Давай я поскорее прощаться с научным светилом.
— Убухал зазря полсотскую, — пробубнил профессор. — Лучше бы пропил. — Он подал через стол горячую руку — из-под чистой манжеты рубахи, схваченной золотой запонкой, обнажился барсучий волос. — А вообще-то, — первый раз без насмешки, серьезно сказал он, — старайся меньше пить, можешь если при своей работе курить бросить — брось, можешь оторваться от бумаг — оторвись, передохни, хоть на стену смотри, о женщинах думай… А к нам не ходи. И в здоровом глазу ковыряться не давай. Нельзя мужику лишка ковыряться в глазу. А девке где?.. Вот! Вспомнил. Молодец! Память у тебя еще хорошая. — Всякий раз, как профессор поминал про девок или женщин, а делал он это охотно, взгляд его мягчал и устремлялся в неведомую мне даль, из которой возвращался он неохотно. Ходок, видать, этот парень, большой ходок! А я-то предполагал, профессора только лечат и лечат, лечат и лечат, и ни об чем таком не думают, никакого у них баловства в мыслях нету.
В голове у меня по-прежнему шумит, зрение стало хуже, очки все приплюсовываются и приплюсовываются, давление меняется, руки порой дрожат. Но я живу, работаю. Иной раз выпиваю. Спасибо профессору. Честный попался человек.
Пила
Летчик-вертолетчик с какой-то представительной комиссией облетел «мертвую дорогу» со стороны Енисея.

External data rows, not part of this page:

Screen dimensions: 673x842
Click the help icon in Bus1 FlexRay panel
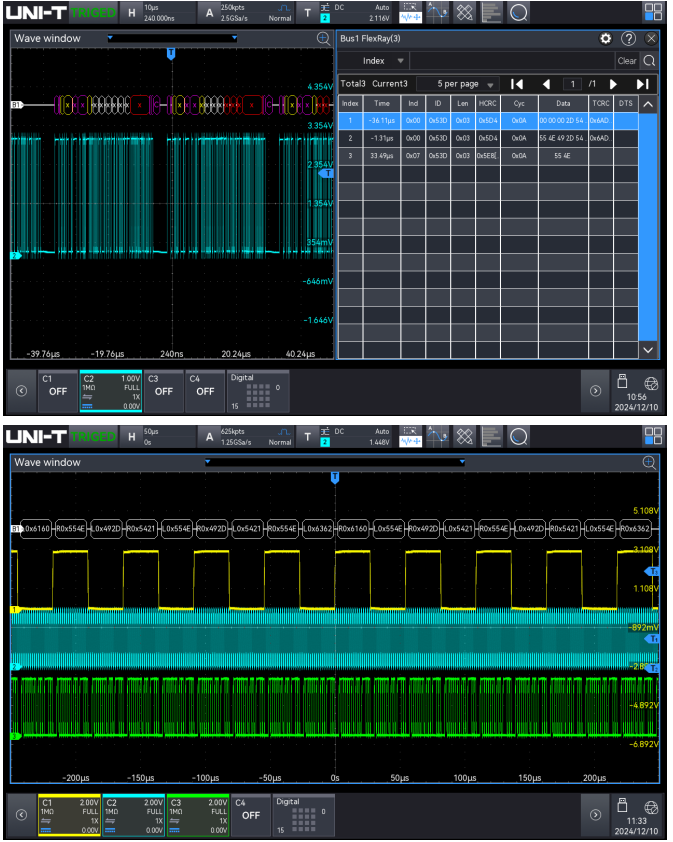click(629, 38)
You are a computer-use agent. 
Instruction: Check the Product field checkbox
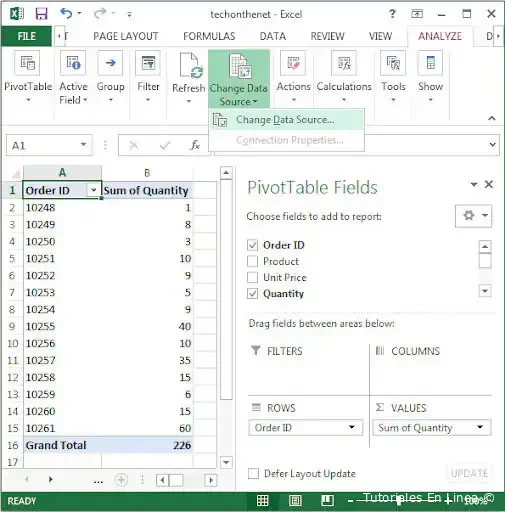click(x=252, y=261)
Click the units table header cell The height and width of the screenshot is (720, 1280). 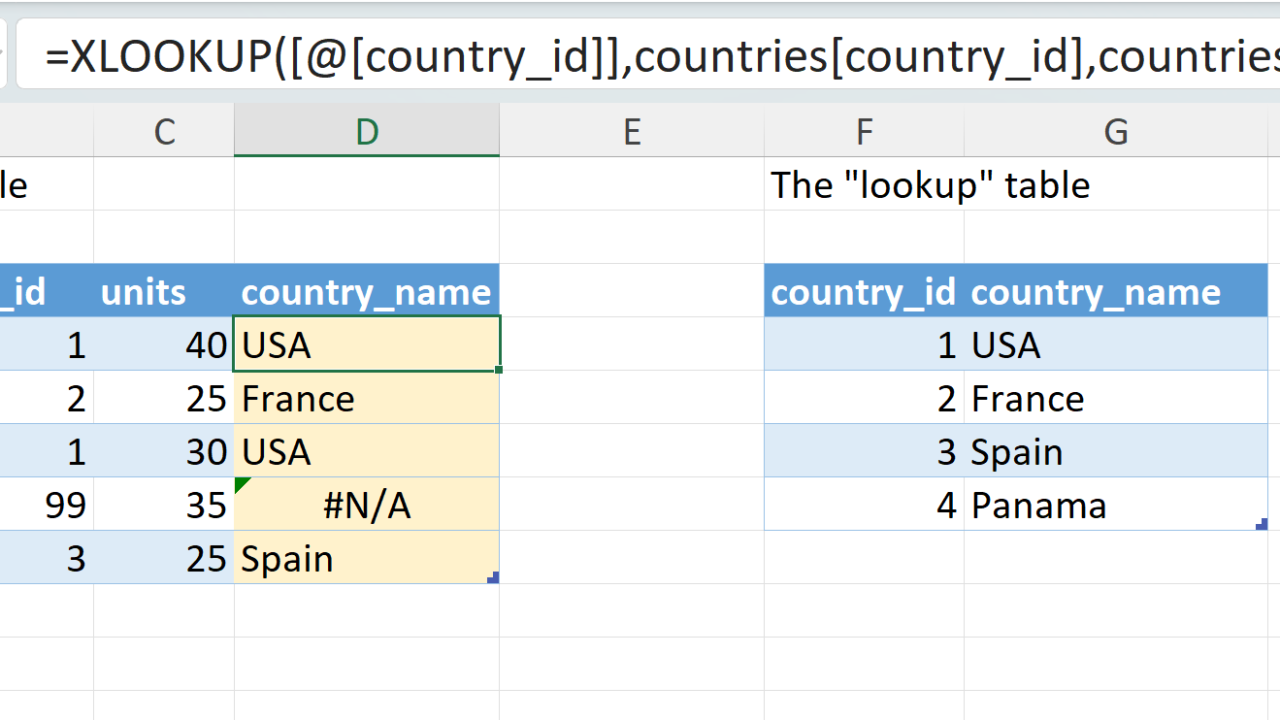tap(144, 292)
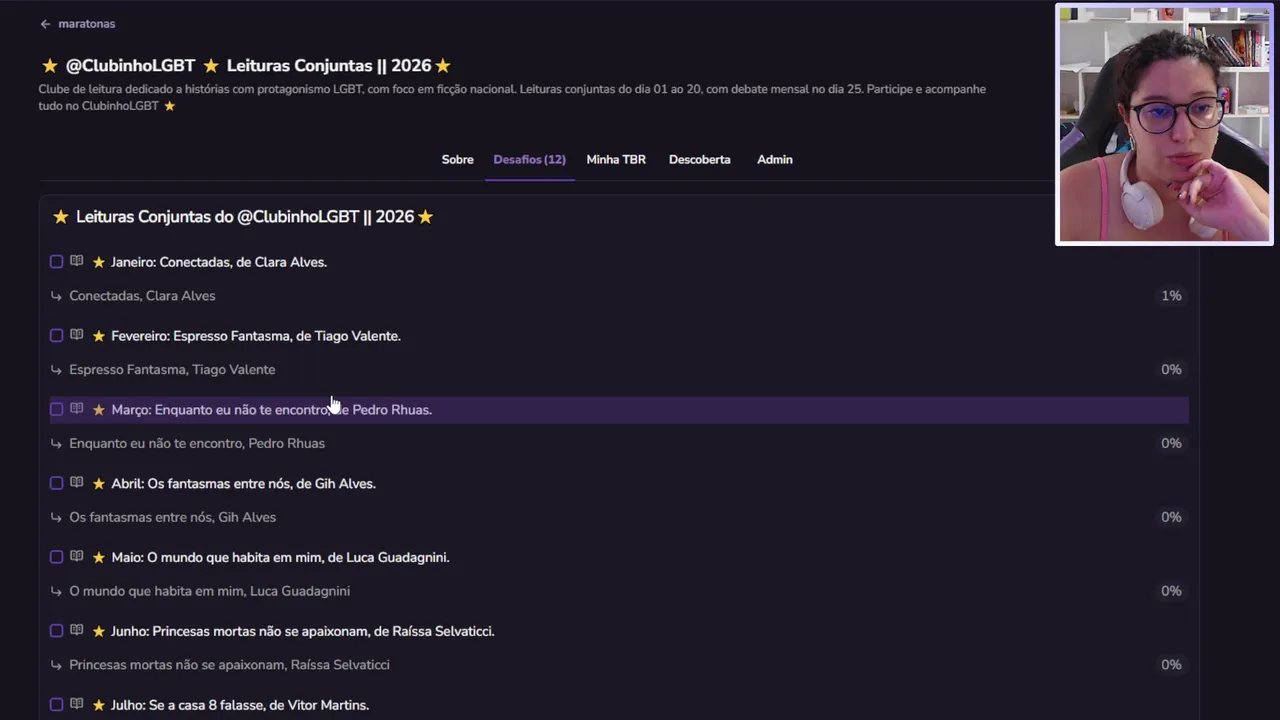Click the back arrow beside maratonas
This screenshot has height=720, width=1280.
(x=45, y=24)

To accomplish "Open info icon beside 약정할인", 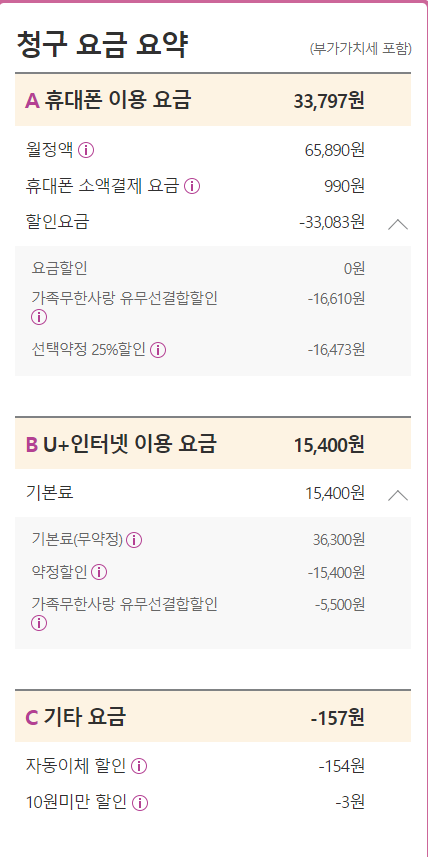I will tap(99, 573).
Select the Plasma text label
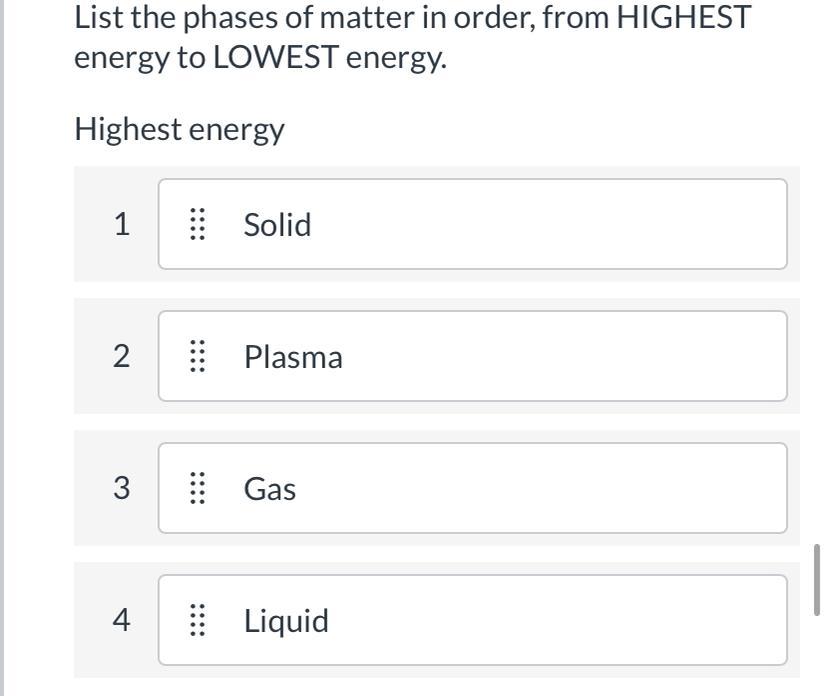The image size is (826, 696). tap(293, 357)
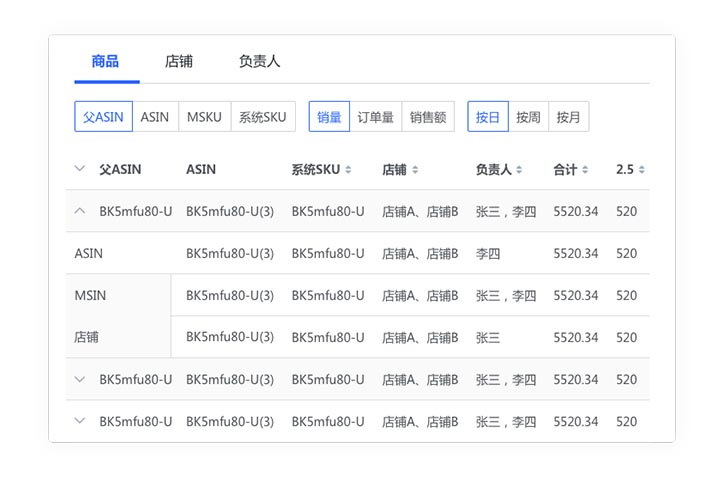Collapse the first expanded BK5mfu80-U row
This screenshot has width=726, height=480.
click(80, 211)
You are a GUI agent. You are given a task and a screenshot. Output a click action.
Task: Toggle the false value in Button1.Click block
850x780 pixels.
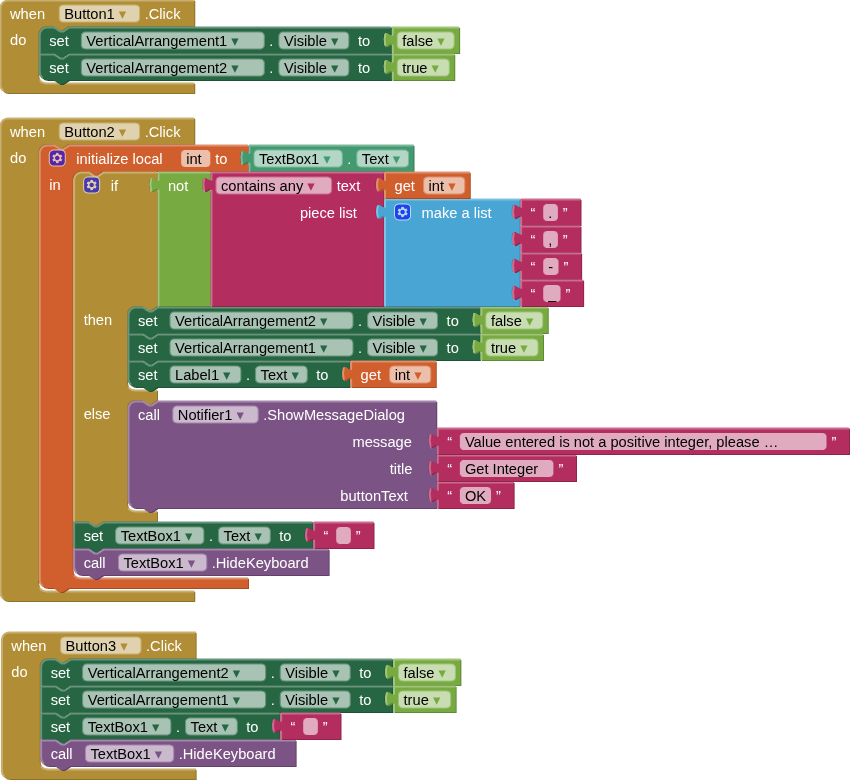(x=426, y=41)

Про мертвые поселки, про зоны, обтянутые колючей проволокой, про кладбища, затянутые болотом, и даже про паровозы, привезенные по воде и выгруженные на берег, рассказывал. Заросли паровозы дурниной и почему-то больше всего смородинником, среди которого долго бродила седая женщина, обирала ягоды в корзины и пела: «В саду ягода-малина под укрытием росла».